I don't see why not. Converting a big endian RISC instruction set into a very different instruction set: I'd guess it takes about 10 instructions to handle each 1 PPC instruction. It's also a very single threaded task. It's possible that they implemented a lookahead buffer in a second thread, but that's not going to really speed that much up aside from perhaps giving you a better JIT compilation.
You forgot perhaps the benchmarks with the developer machines. Of course there is a serious performance hit since translation takes place, but in some tests the developer box matches or exceeds the performance of a dual 2.5 GHz G5.
Quote:
If I said >5x would you still argue? Don't forget that if there's Altivec code in there, It's probably on the order of >40x. Maybe even >80x given that G5s have dual Altivec cores per cpu core.

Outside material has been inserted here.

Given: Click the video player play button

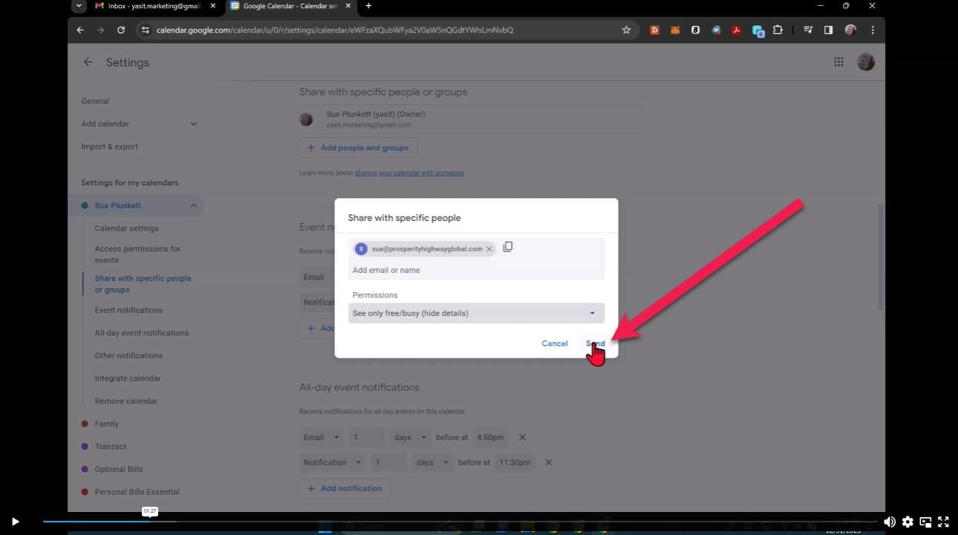Looking at the screenshot, I should (15, 522).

Altivec support has been added in Rosetta. With the first Intel iMacs already out, we will just have to wait and see what real world situations will reveal.
Those benchmarks seem to average out at around 15-20x. A 2 to 3x improvement seems logical given a little software maturity and the presumed speed benefit of the Yonah. We will ultimately have to wait to see the "real" results, yes, but there's really no way around the fact that PPC software will run MUCH faster on PPCs, even when there is one fewer core.
I'm more peeved about the fact that I could have gotten a $125 rebate on a G5 iMac if I had waited a week, but then again my ADC discount lapsed on the 6th, and I got $300 off for that.
(I see no reason to renew this year, since I'm guessing that it will be 12 more months of Intel Transition stuff.)
Those benchmarks seem to average out at around 15-20x.
What are you talking about? The Xbench result for the dual G5 is around 200, while the single-CPU developer machine got around 70. And this is the crappy Xbench and the first version of Rosetta. I am looking forward to real tests.
I don't see why not. Converting a big endian RISC instruction set into a very different instruction set: I'd guess it takes about 10 instructions to handle each 1 PPC instruction. It's also a very single threaded task. It's possible that they implemented a lookahead buffer in a second thread, but that's not going to really speed that much up aside from perhaps giving you a better JIT compilation.
If I said >5x would you still argue? Don't forget that if there's Altivec code in there, It's probably on the order of >40x. Maybe even >80x given that G5s have dual Altivec cores per cpu core.
I'm not going to argue about how slow / fast it is... but I would like to point out that CISC uses fewer instructions to accomplish things than RISC. This is what people loved about RISC... it was even more lowend than CISC. I'm not totally familiar with RISC assembly... but a MRMW maybe accomplished with 1 instruction on a CISC but may take 2 with a RISC cpu. This maybe help out a bit... *shrugs* just something that crossed my mind
No doubt that a G5 will be faster on PPC code than Rosetta on an Intel Mac. However, I wonder how much real difference there would be between a G4 powerbook (with it's starved FSB) and a nicely spec'd MacBook Pro?
What are you talking about? The Xbench result for the dual G5 is around 200, while the single-CPU developer machine got around 70. And this is the crappy Xbench and the first version of Rosetta. I am looking forward to real tests.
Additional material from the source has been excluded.